Constantemente se pregunta uno su relación con la palabra, porque… ¡diablos! Además de caprichosa es enigmática y confusa. Que pare de leer este texto quien no ha creído tener una relación amistosa, casi fraternal con la palabra, o por lo menos una relación familiar, casi maternal. O que se vaya a leer otra cosa quien simplemente no creyó tener una relación formal con el verbo, casi profesional, pero el mismo verbo se encargó de demostrarle todo lo contrario.
Y es que así es la palabra, casi adecuada, casi elegante, casi madre, casi divertida, casi perfecta. También es casi vieja la palabra. Pero en realidad se mantiene muy joven para decir que está envejeciendo.
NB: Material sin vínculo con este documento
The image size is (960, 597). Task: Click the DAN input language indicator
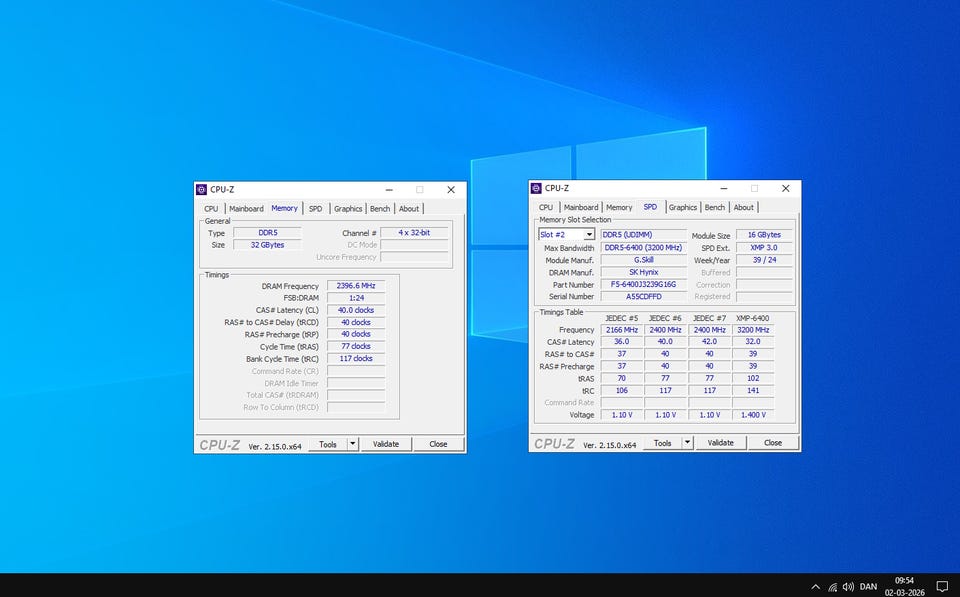(x=869, y=586)
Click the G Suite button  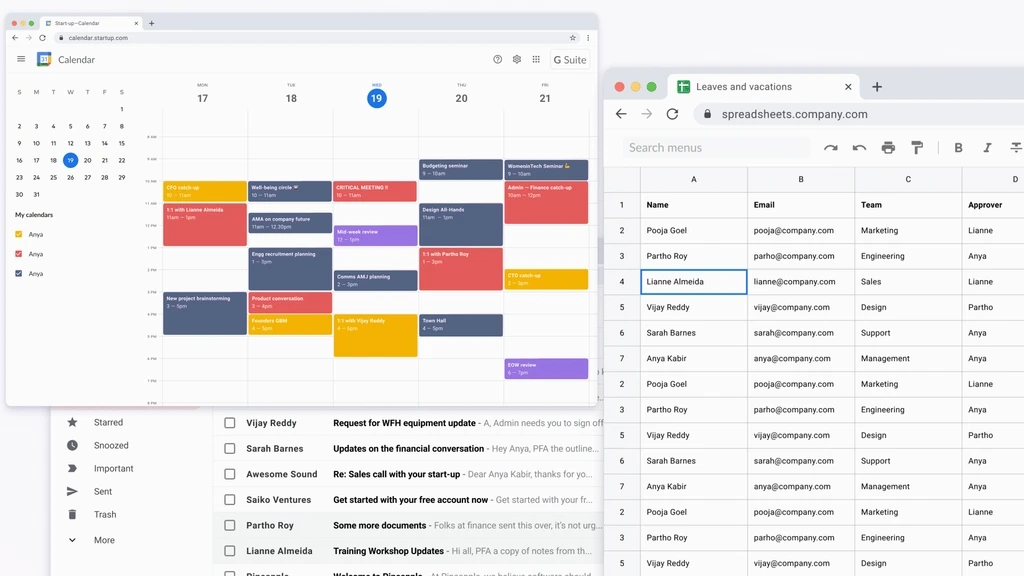pyautogui.click(x=569, y=59)
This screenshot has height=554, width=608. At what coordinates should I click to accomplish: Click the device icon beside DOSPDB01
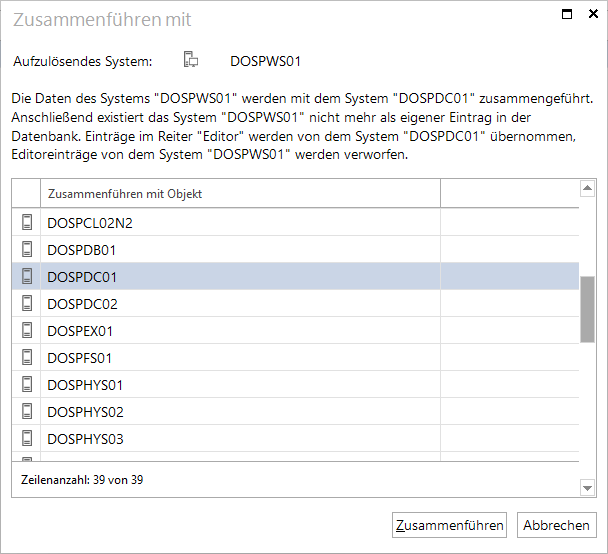[27, 249]
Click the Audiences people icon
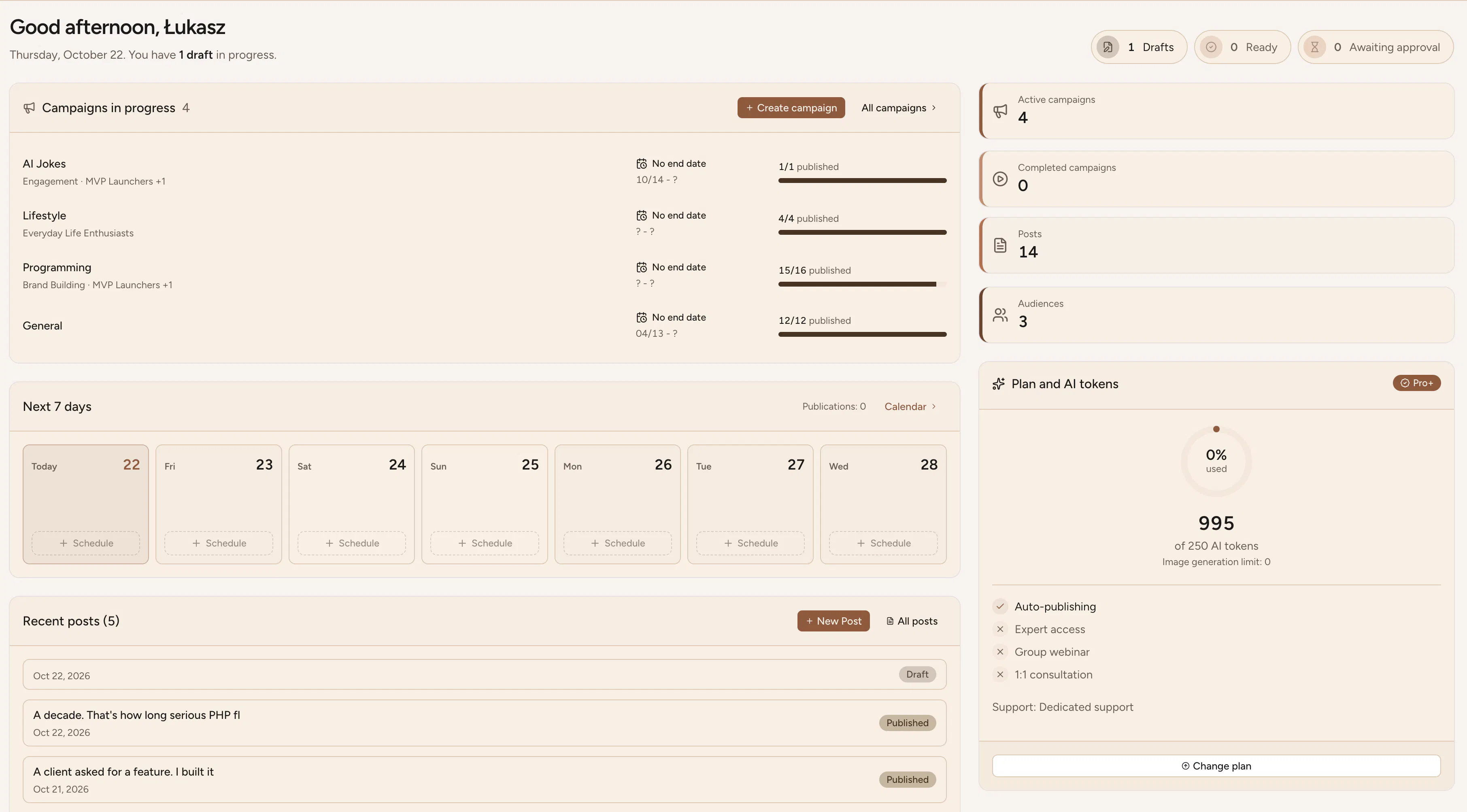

Es más fácil decir que tiene muchos años, o mejor aún, que lleva años y poco más. Porque aquello sería meterse con su esposo, el número, y ese no es flexible ni libre, sino más bien preciso y tosco.
Pero volviendo con la palabra, todos la amamos, a pesar de ser casi todo y medio nada, porque, aunque es caprichosa, es casi imposible imaginarse este complejo y enrevesado mundo sin nadie que lo nombre. O por lo menos sería muy desolador vivir en una realidad únicamente cuidada por el hermano de la palabra, el hecho, que, aunque igual de independiente y amado que su hermana, necesita ser explicado de vez en cuando, tanto como la palabra necesita que la hagan. Y es que a veces uno no sabe en qué juego retorcido e infantil viven esos dos hermanos, que se compinchan para jugarle bromas algo pesadas a quien no los posee, pero los busca.
Porque cuando un amigo está en duelo y uno quisiera decirle mil cosas para consolarlo, solo sale el hecho de abrazarlo. O cuando el profesor está hablando y pregunta sobre algo que resulta desconocido, en vez de reconocer la ignorancia y callarse, lo que sale es una verborrea de palabras que ni uno sabía que conocía, para hacerse el conocedor de nada; o aún mejor, desvirtuar el tema para llevar la conversación a otro lado. Todo eso no es sino un montón de acontecimientos incómodos e imprecisos que solo acaban en el silencio del uno, la desatención del otro y el rubor en las mejillas de la desafortunada víctima de las jugarretas del hecho y la palabra.
Y peor que todos esos acontecimientos, cuando uno no encuentra palabras para escribir y solamente le sale el hecho de hacer un escrito quejándose de lo caprichosa y cansona que es la palabra. Triste es, pero no hay de otra: a veces hay que buscar la palabra de vez en cuando. Después de todo, solo la palabra puede describirse a sí misma.